We did the same thing with MySpace. We created a MySpace group around emerging music artists called Discover Your Secret, an easy play on words. We ended up having 500,000 consumers join us as a friend within about a four-month campaign.

Leverage The Power Of Your Network
• Get out there and shake hands
• Never underestimate the power of someone saying, “You should really meet…”
• Pay it forward and help people out. You never know when the favor will be repaid
• The world is all about connection. Never forget it

With youth trends changing so quickly, we can’t rely on anyone knowing everything. None of us have enough money, not even P&G, to do focus groups to learn about everything going on with the market.

The way to do it is leverage the network, leverage the people you meet at conferences, leverage friends of yours to find out what’s going on and what you need to be on top of. Take meetings even if you don’t know if anything will come of it; it might put you on a trend that you didn’t know about. You need to leverage your network to really think about this.

Doing Youth Marketing The Right Way
The following examples are deals that have delivered great results for P&G.

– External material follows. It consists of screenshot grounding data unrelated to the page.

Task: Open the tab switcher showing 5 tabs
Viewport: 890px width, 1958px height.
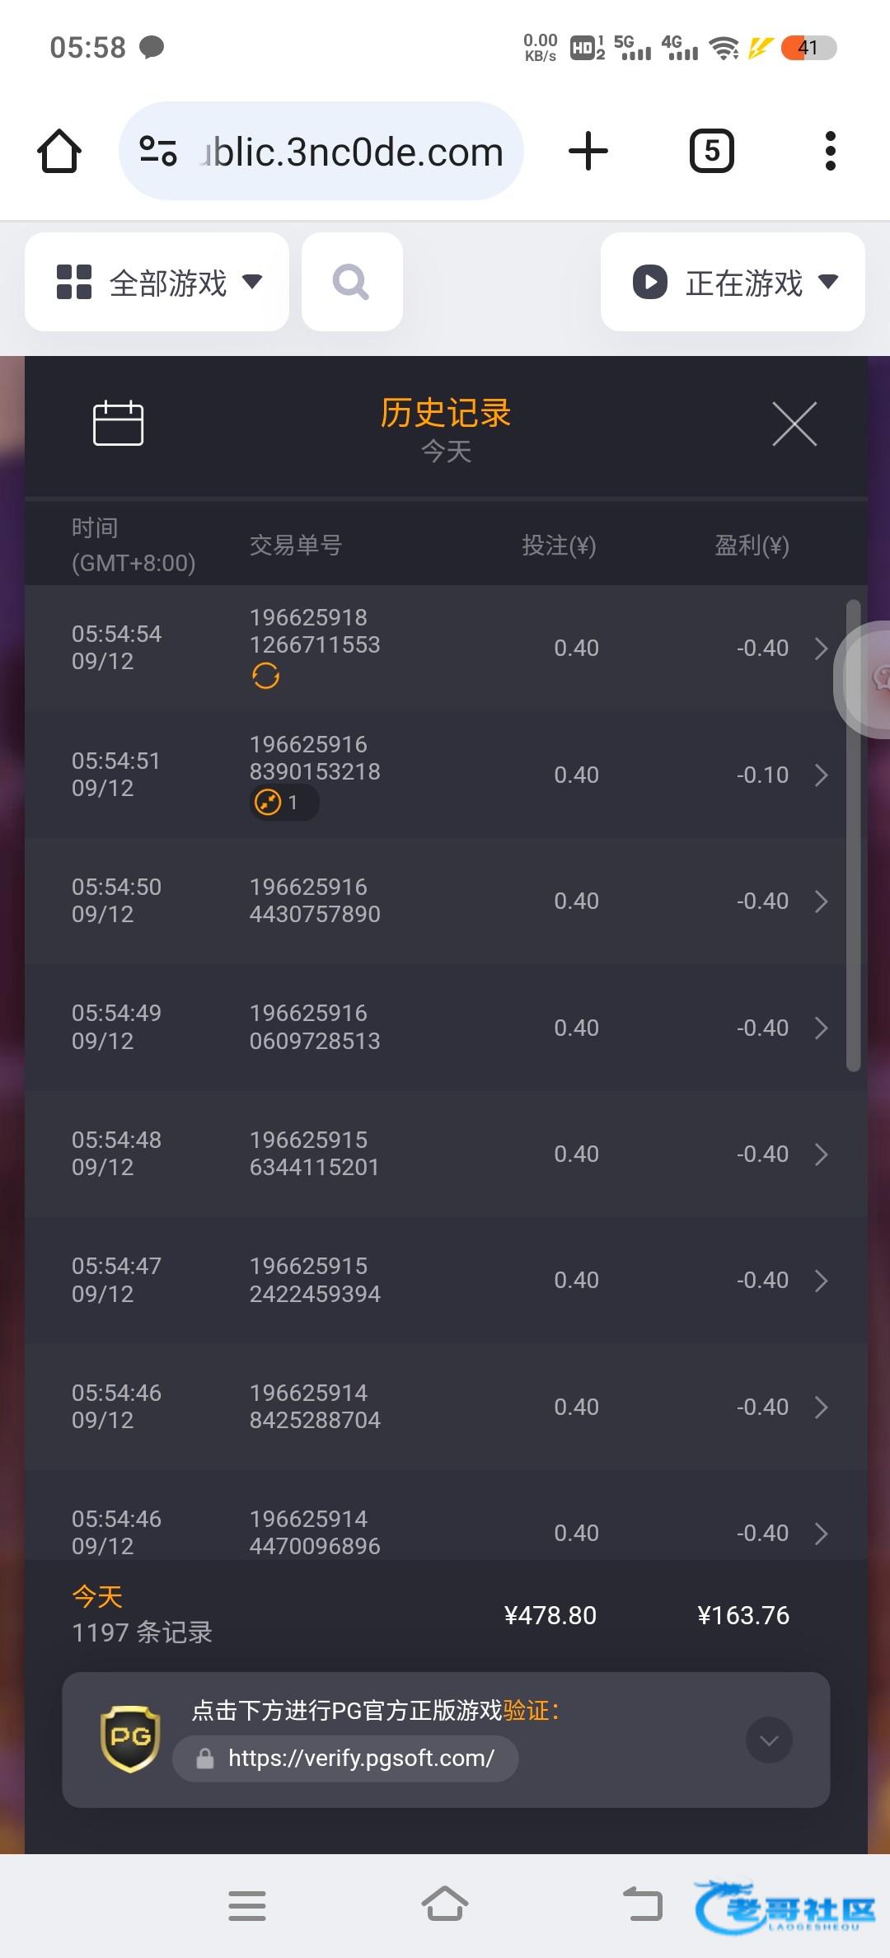Action: pos(711,152)
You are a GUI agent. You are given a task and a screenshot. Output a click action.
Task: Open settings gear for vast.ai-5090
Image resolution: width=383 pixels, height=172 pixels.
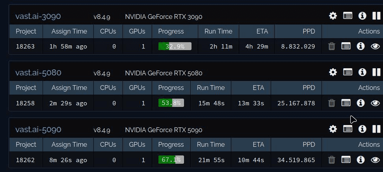coord(333,129)
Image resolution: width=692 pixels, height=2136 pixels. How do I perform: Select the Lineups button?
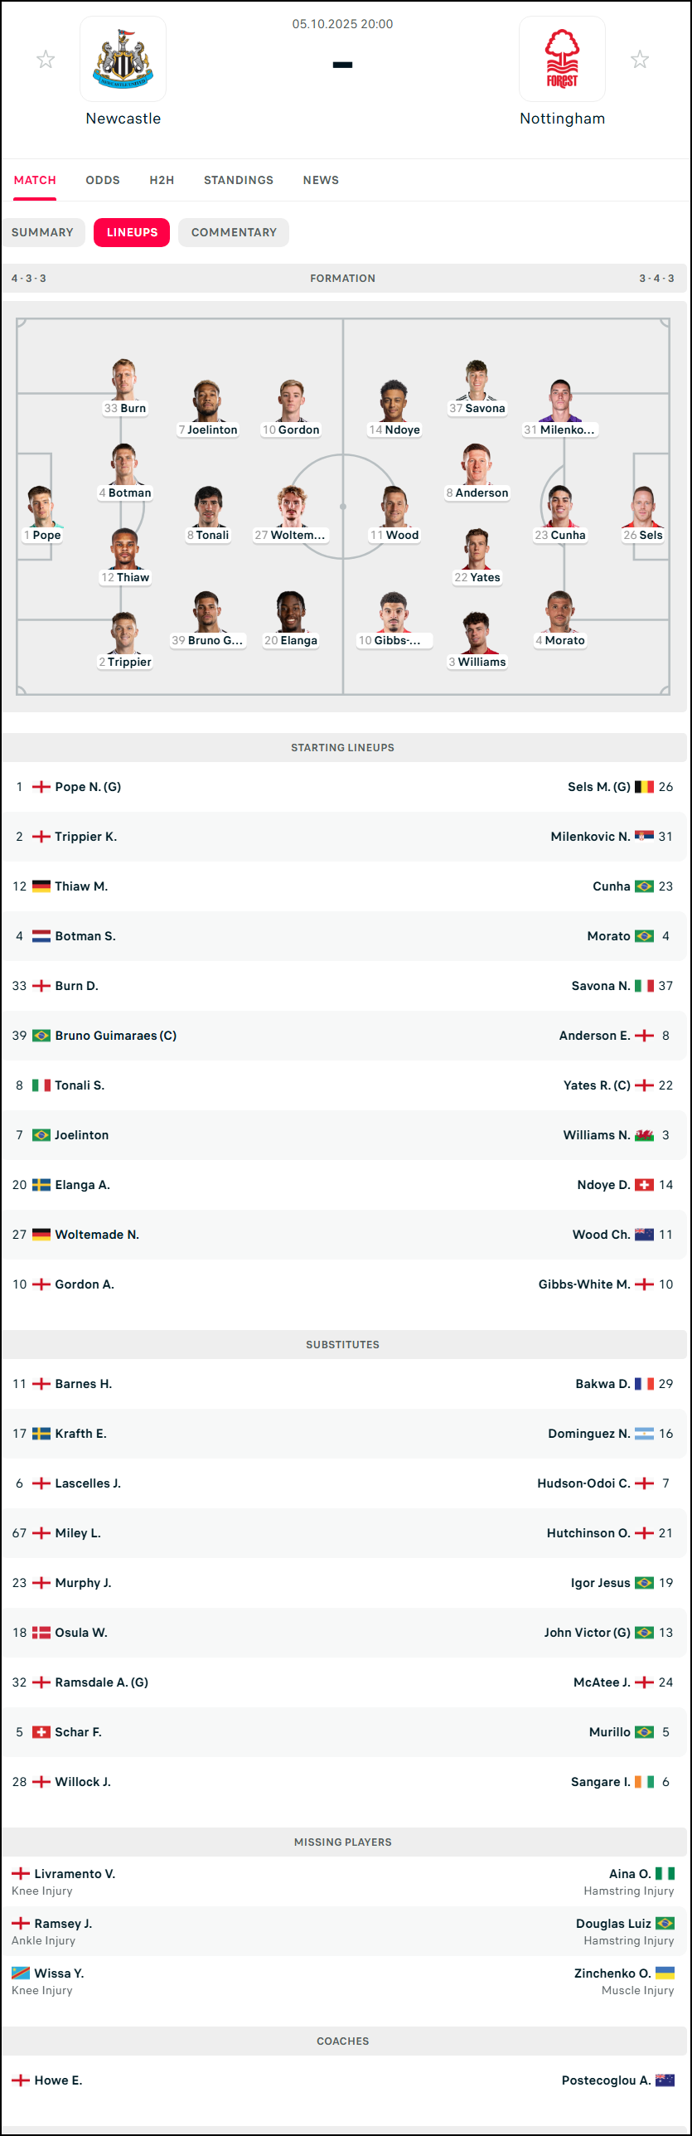[x=132, y=232]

P&G Beauty/Varsity Spirit. P&G has a ton of beauty brands, including CoverGirl, Herbal Essence, Secret, Pantene and Olay, but on the consumer side no one really knows that we have all those brands, they know them as individual brands.

What we wanted to do is put together a deal where we could tap into teens across our beauty brands and find a unique way to connect with this audience. The way we found to do that was through Varsity Spirit, the largest cheerleading and dance organization in the country with three million teenage girls participating in camps and competitions.

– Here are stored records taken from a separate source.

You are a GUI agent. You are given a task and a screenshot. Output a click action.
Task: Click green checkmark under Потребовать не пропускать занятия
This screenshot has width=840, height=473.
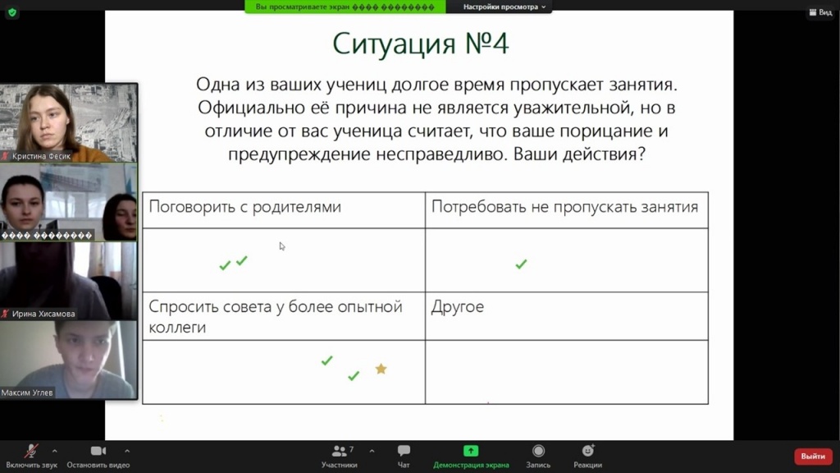pyautogui.click(x=521, y=264)
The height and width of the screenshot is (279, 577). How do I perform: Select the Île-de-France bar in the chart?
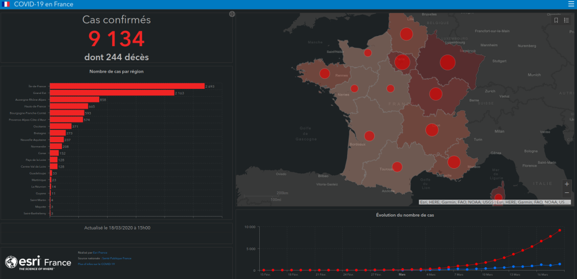tap(127, 86)
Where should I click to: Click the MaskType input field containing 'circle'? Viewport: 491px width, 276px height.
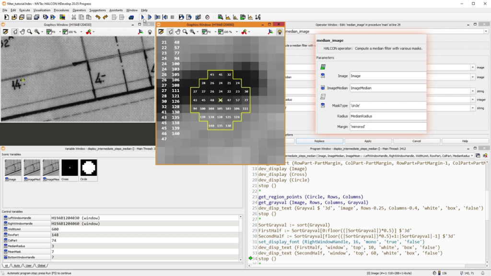(387, 105)
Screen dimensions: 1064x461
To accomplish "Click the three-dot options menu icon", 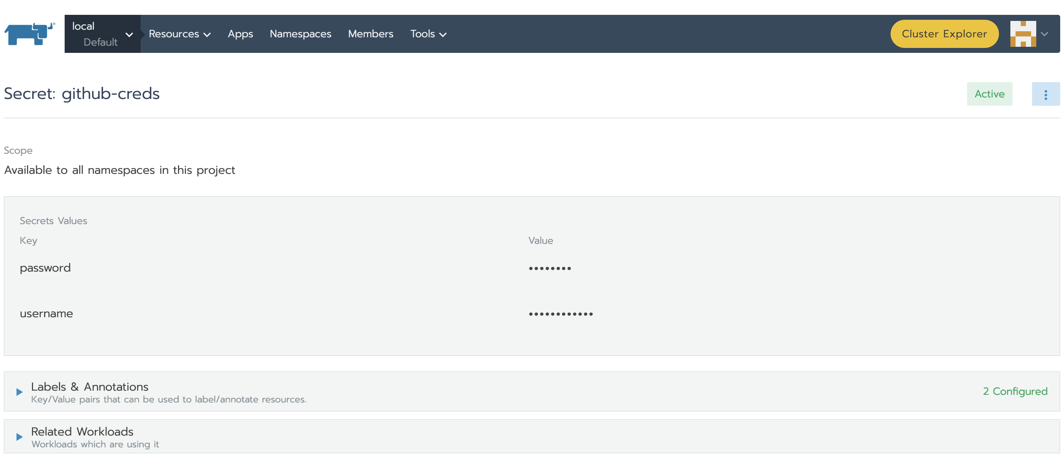I will pyautogui.click(x=1045, y=94).
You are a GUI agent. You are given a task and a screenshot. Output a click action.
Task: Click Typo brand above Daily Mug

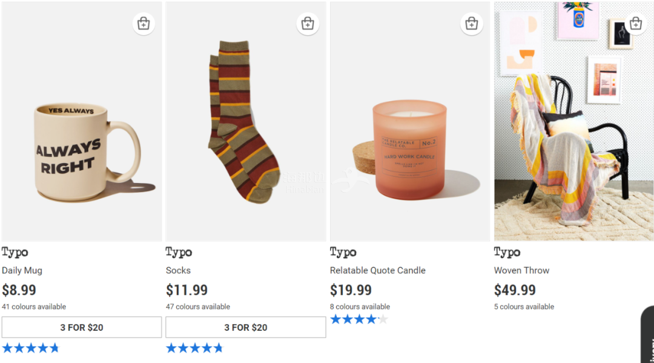[15, 252]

We have been a partner with Varsity Spirit for about four years now. Among the things we do is to have a beauty tent at competitions. We are there to support them at a time of high stress, to give them a chance to do their hair and makeup right before they go on stage and we also provide a place to relax afterwards in our Beauty Lounge, which has comfortable chairs and a DJ.

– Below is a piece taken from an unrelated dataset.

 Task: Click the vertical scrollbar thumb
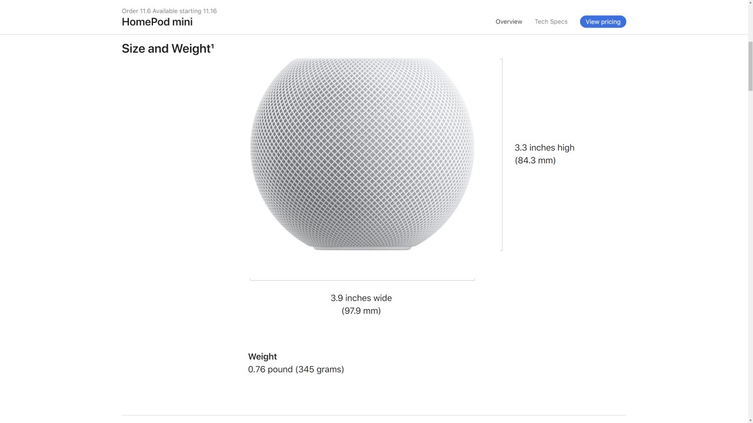750,66
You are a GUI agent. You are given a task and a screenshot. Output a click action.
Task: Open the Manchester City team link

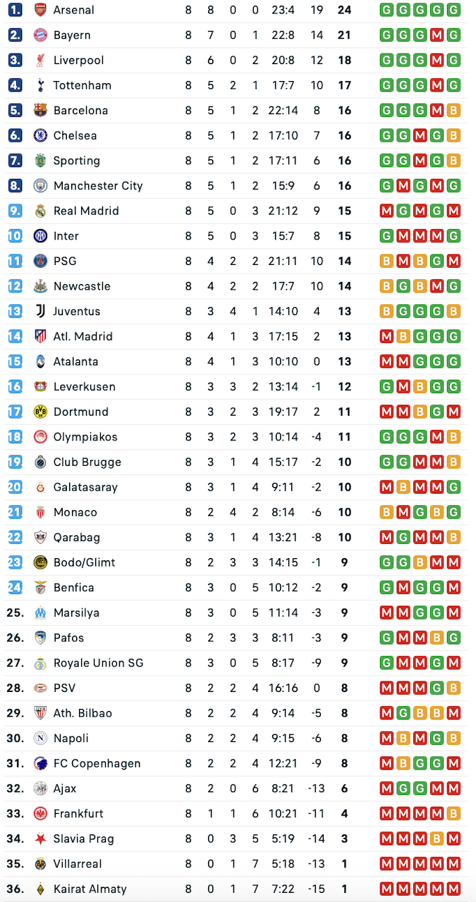tap(98, 186)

We do similar things at Varsity’s more than 400 summer camps, which provide a perfect opportunity for sampling. We also collect information from the participants and can use them as quasi focus groups to test new ideas. If we have a new fragrance, we can blast that out to these girls and get their feedback.

Varsity Brands also has a uniform division, which we partnered with CoverGirl to create custom kits that coordinated with school team colors, so that when you ordered a uniform from Varsity you could also order a matching set of all the CoverGirl products that worked perfectly with your school colors.

Six months after we started this sponsorship, Secret’s market share among cheerleaders went up 30 percent. That is a crazy result, and we certainly are not getting it with traditional media.

P&G FemCare/HERO. We are in the first year of a partnership with the United Nations Assn. of the United States of America’s HERO program, which is one of the first big cause marketing programs the company has done and the first one for our feminine care brands, Tampax and Always.

HERO provides school-based support to vulnerable children in Africa. P&G partnered with UNA-USA on the Protecting Futures Program to build and equip schools with proper bathrooms because there is a large population of girls who stop going to school once they get their periods because of the lack of facilities and access to feminine protection products.

Our donation was about $1.5 million and we have on packages that the purchase of Tampax and Always supports the program. But we also wanted to take it a little bit further, because anybody can give money to an organization.

We wanted to involve the youth market and get them thinking about this issue, so we created the HERO Youth Ambassador Program, where we give 20 girls or guys the chance to go over to Africa and help build schools. We document their experiences and post them as webisodes on BeingGirl.com, our destination Web site for teen girls.

The feedback has been great from visitors to the site who thank us for making them aware of the problem and who want to get involved.